Things rarely went as easy as that, when it came to traveling with a person like Wei Wuxian.
They had been in each other’s lives long enough for Lan Wangji to know he could get restless fairly easily. And when Wei Wuxian got restless, he no doubt found himself something entertaining to do.
The first years of their acquaintance Lan Wangji had attempted to quell this tendency, watching Wei Wuxian like a hawk to be the first person to stop him from stepping out of line. Only after high school he had realized the numerous detentions had little to no effect. Wei Wuxian was a lit match and the whole world was coated in gasoline.

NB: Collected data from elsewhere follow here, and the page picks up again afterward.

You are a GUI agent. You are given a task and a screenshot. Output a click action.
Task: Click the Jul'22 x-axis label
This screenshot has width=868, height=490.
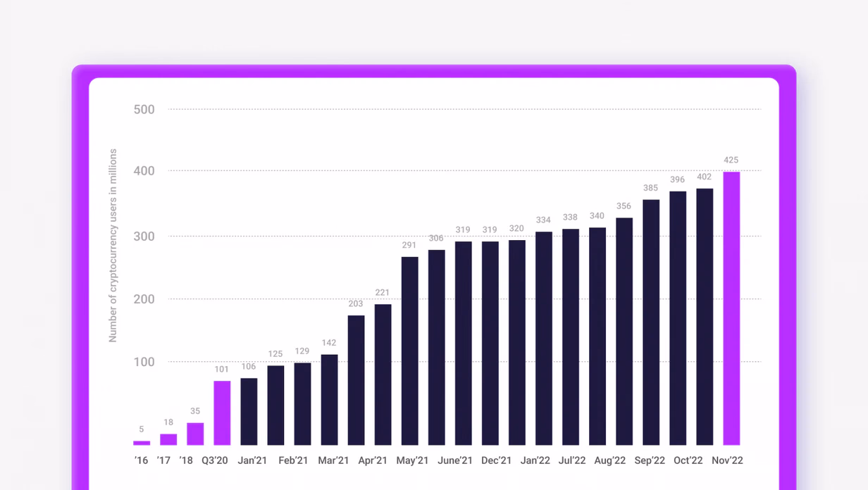click(x=571, y=460)
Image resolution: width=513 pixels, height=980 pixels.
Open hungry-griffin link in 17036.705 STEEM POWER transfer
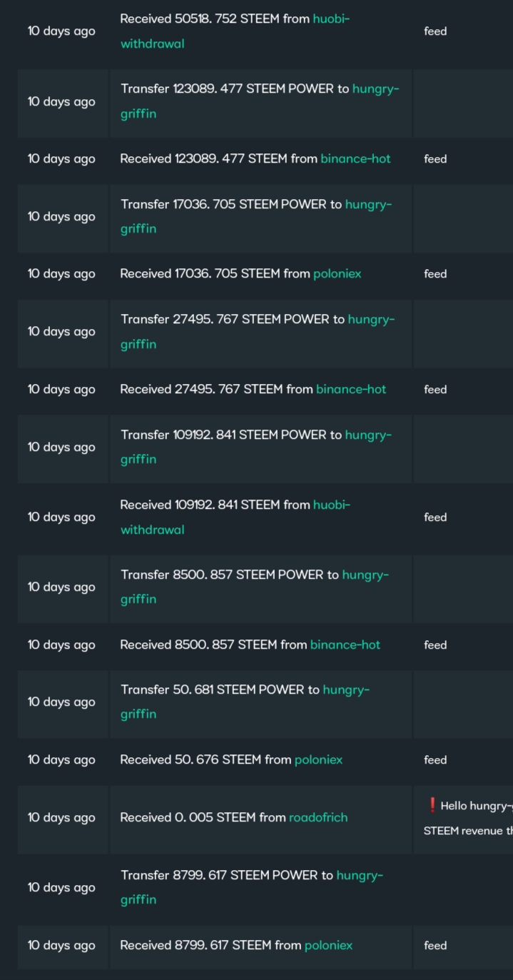point(256,216)
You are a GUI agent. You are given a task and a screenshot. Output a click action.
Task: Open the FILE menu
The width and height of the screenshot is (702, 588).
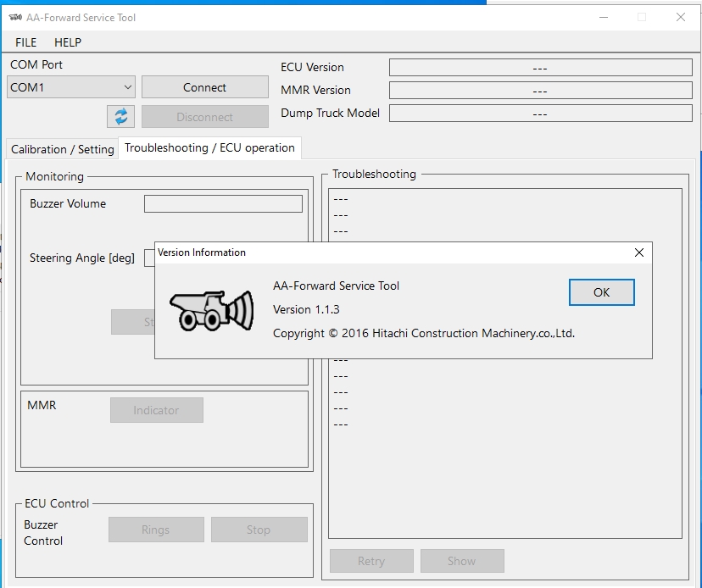(25, 42)
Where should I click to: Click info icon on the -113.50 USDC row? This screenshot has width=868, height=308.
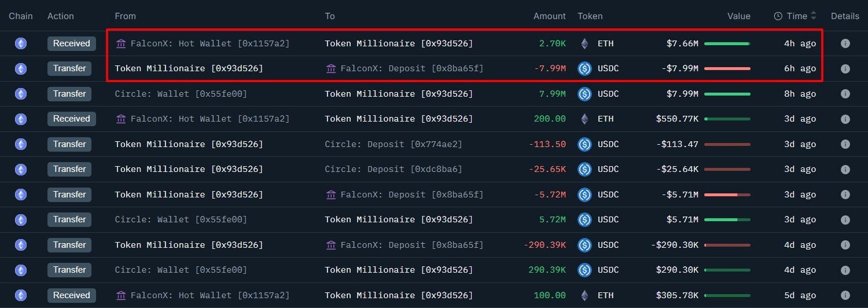(x=845, y=144)
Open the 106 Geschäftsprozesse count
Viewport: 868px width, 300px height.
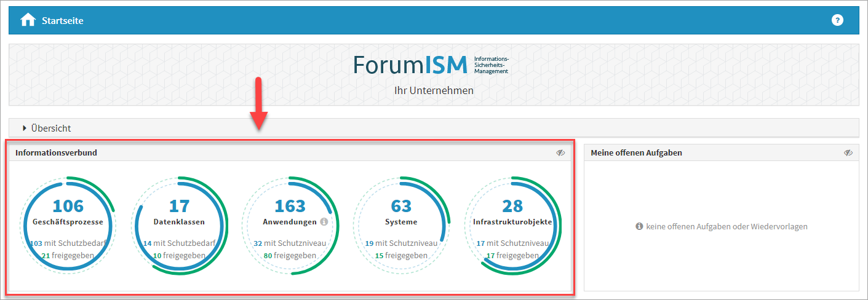coord(68,205)

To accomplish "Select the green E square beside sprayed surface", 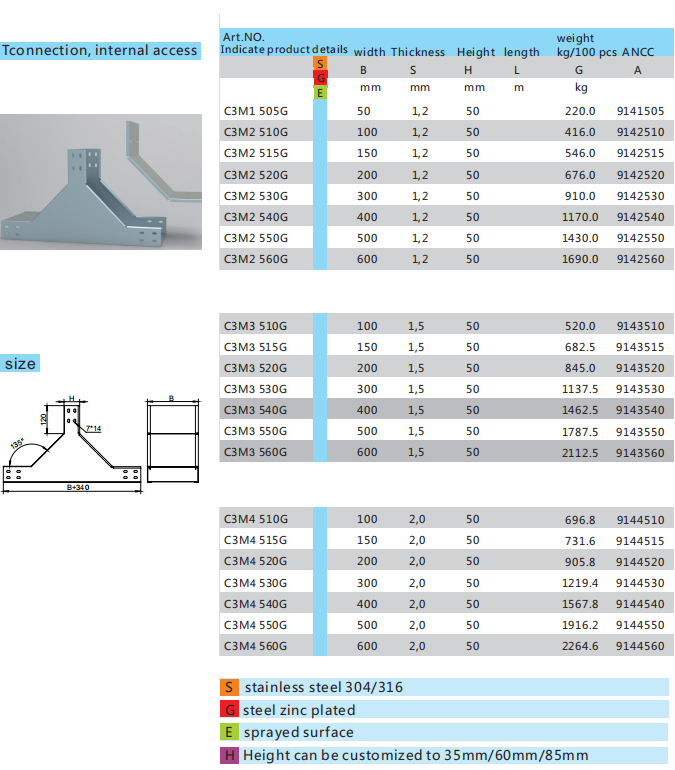I will coord(230,732).
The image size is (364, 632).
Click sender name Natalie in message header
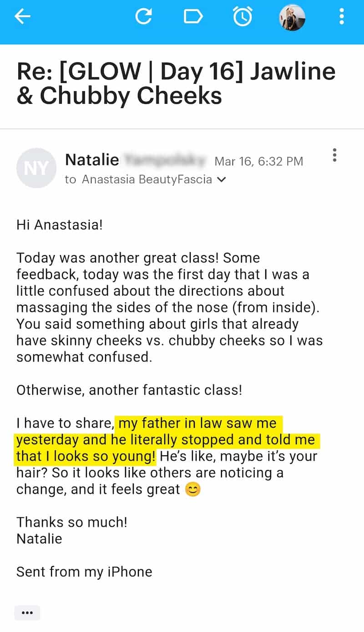click(x=92, y=160)
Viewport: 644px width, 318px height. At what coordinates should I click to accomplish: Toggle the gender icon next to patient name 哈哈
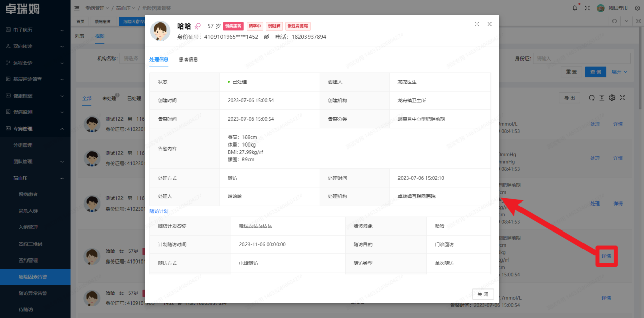point(197,25)
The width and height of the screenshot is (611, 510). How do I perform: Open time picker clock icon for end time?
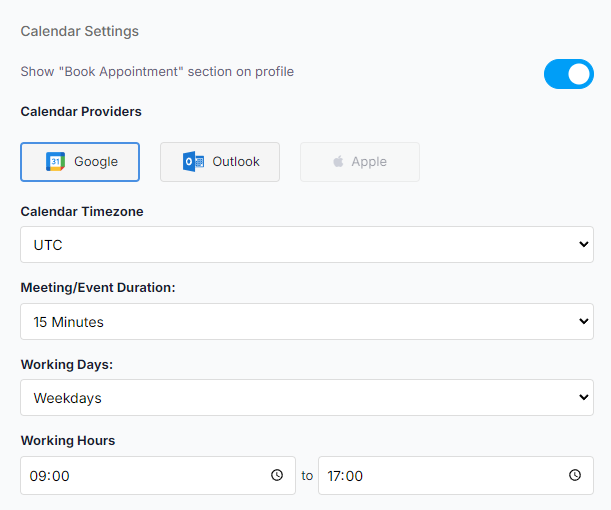tap(575, 476)
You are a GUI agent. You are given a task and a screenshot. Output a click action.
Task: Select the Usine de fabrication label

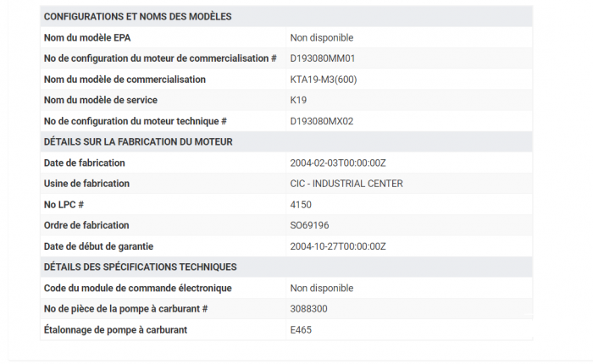click(86, 184)
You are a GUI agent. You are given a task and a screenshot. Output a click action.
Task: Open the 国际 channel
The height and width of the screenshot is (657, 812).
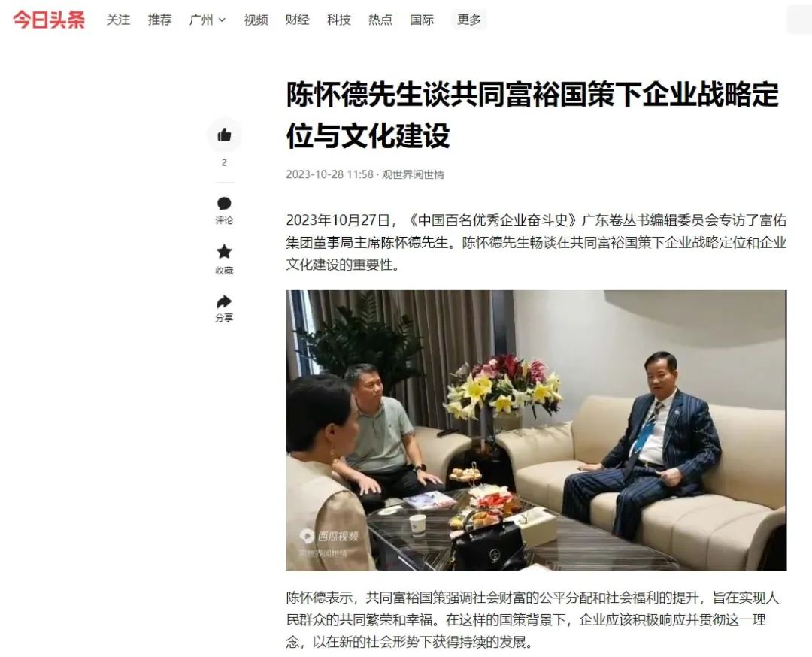point(422,20)
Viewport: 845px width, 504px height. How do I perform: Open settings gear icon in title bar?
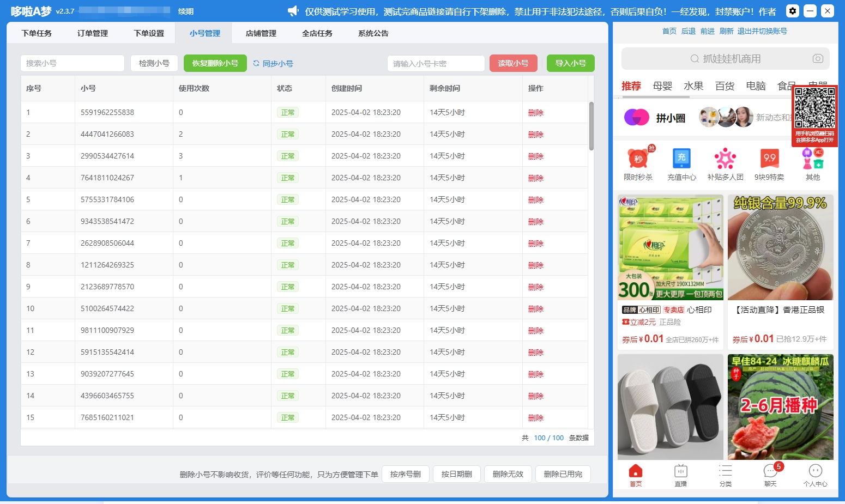(x=793, y=11)
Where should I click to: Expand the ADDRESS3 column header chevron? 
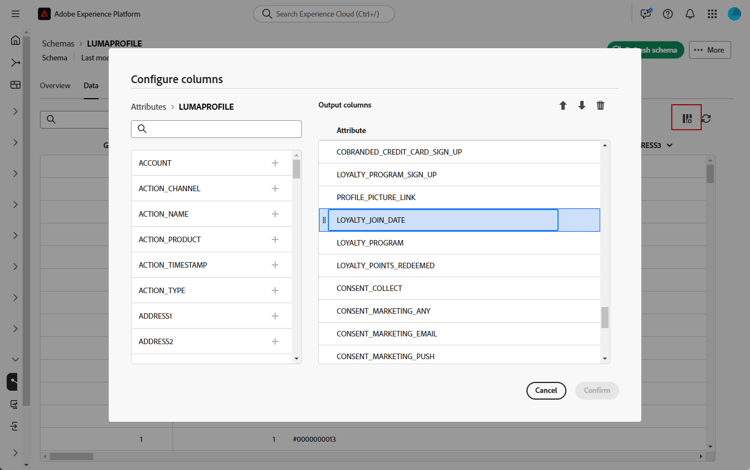(x=670, y=145)

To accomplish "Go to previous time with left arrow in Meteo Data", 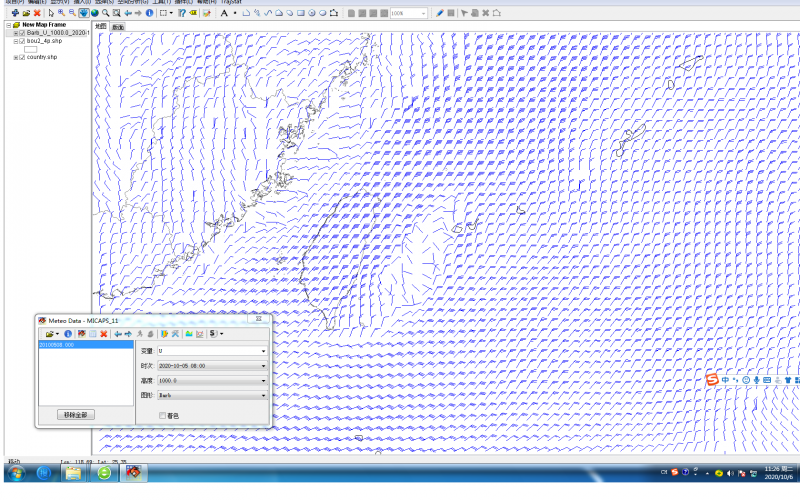I will (118, 333).
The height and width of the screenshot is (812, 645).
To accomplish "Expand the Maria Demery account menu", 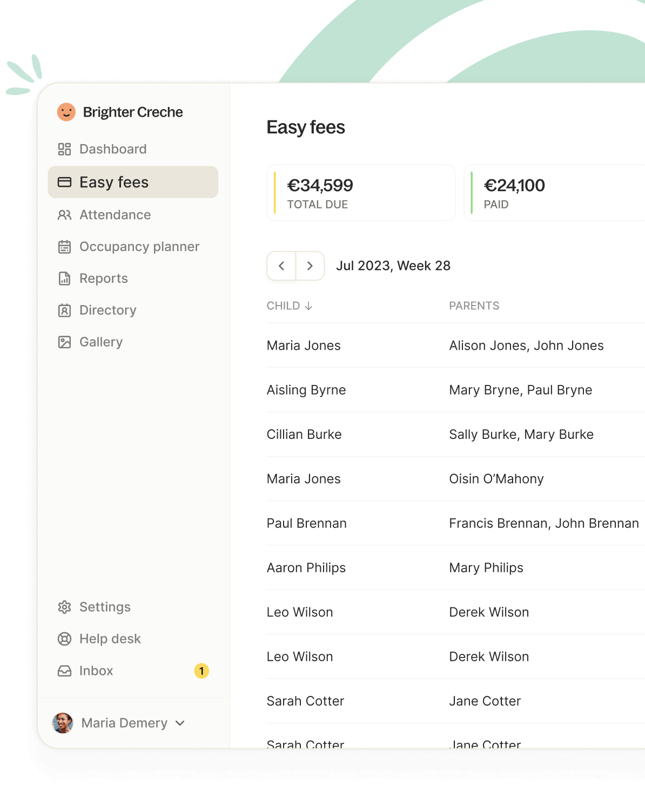I will 180,723.
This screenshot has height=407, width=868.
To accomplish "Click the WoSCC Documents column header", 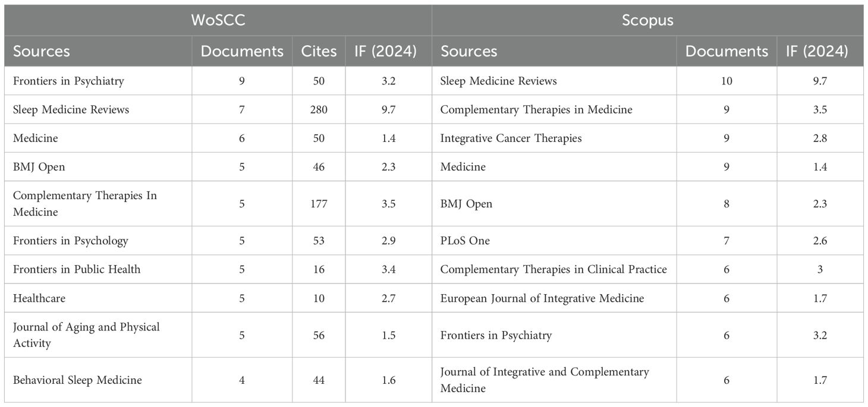I will (242, 51).
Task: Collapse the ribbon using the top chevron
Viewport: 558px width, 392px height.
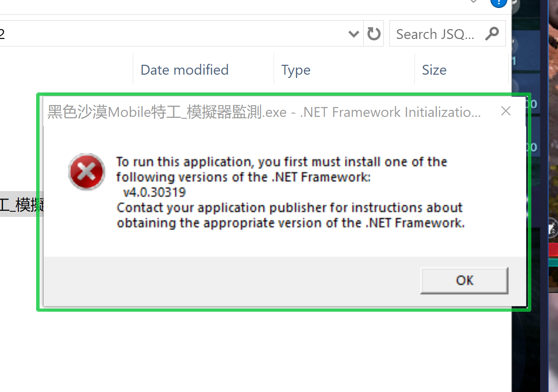Action: click(473, 2)
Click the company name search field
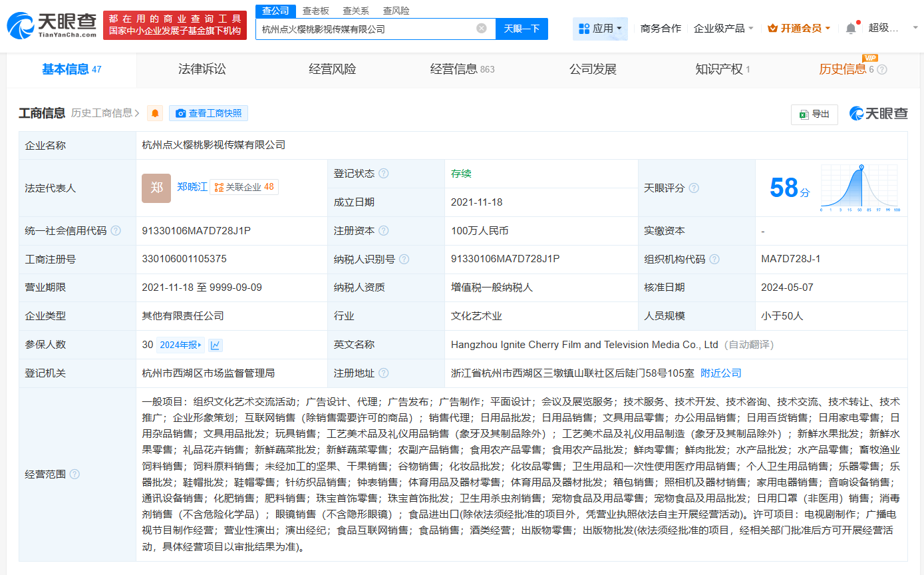Image resolution: width=924 pixels, height=575 pixels. tap(366, 29)
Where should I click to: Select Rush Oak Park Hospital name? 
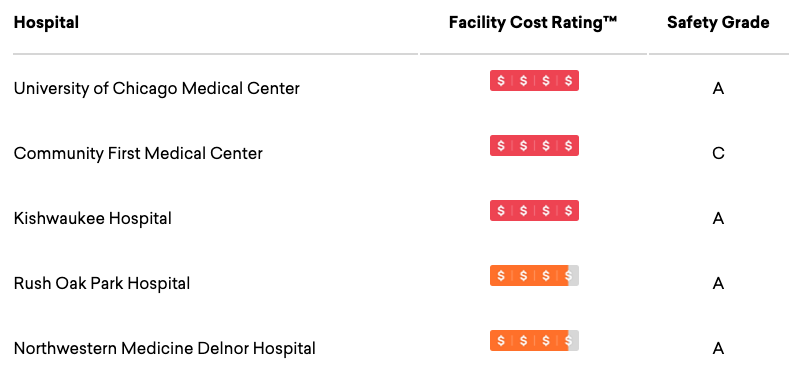coord(102,283)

Now, both of them being adults, he had long given up on trying to change this. The fury he had felt at Wei Wuxian’s chaos had turned to quiet acceptance with age. Once he had learned to understand it, and learned to understand himself. And he had learned. The fact that his immense frustration was rarely caused by Wei Wuxian’s misbehavior and rather the fact that Wei Wuxian was, with all his virtues and vices, the one person in the world who could dominate Lan Wangji’s attention effortlessly.
They were friends, now. Had been for years. And Lan Wangji had learned to accept these things.
Like right now. It was not Wei Wuxian’s fault, in the sense that Wei Wuxian had certainly not intended for them to get lost. Two hours into the drive he had started complaining about the boring route, and wheedling Lan Wangji into taking another one with better views.
Lan Wangji should have stayed resolute. He was more used to taking the train than driving. He did not know the area too well. The car was rented. The weather had turned worse and worse as the day had gone by.
It wasn’t exactly surprising that they got lost. It wasn’t exactly surprising either that Wei Wuxian took this on the chin as usual, even when they were suddenly surrounded only by trees, no other cars around, and their phones had no service.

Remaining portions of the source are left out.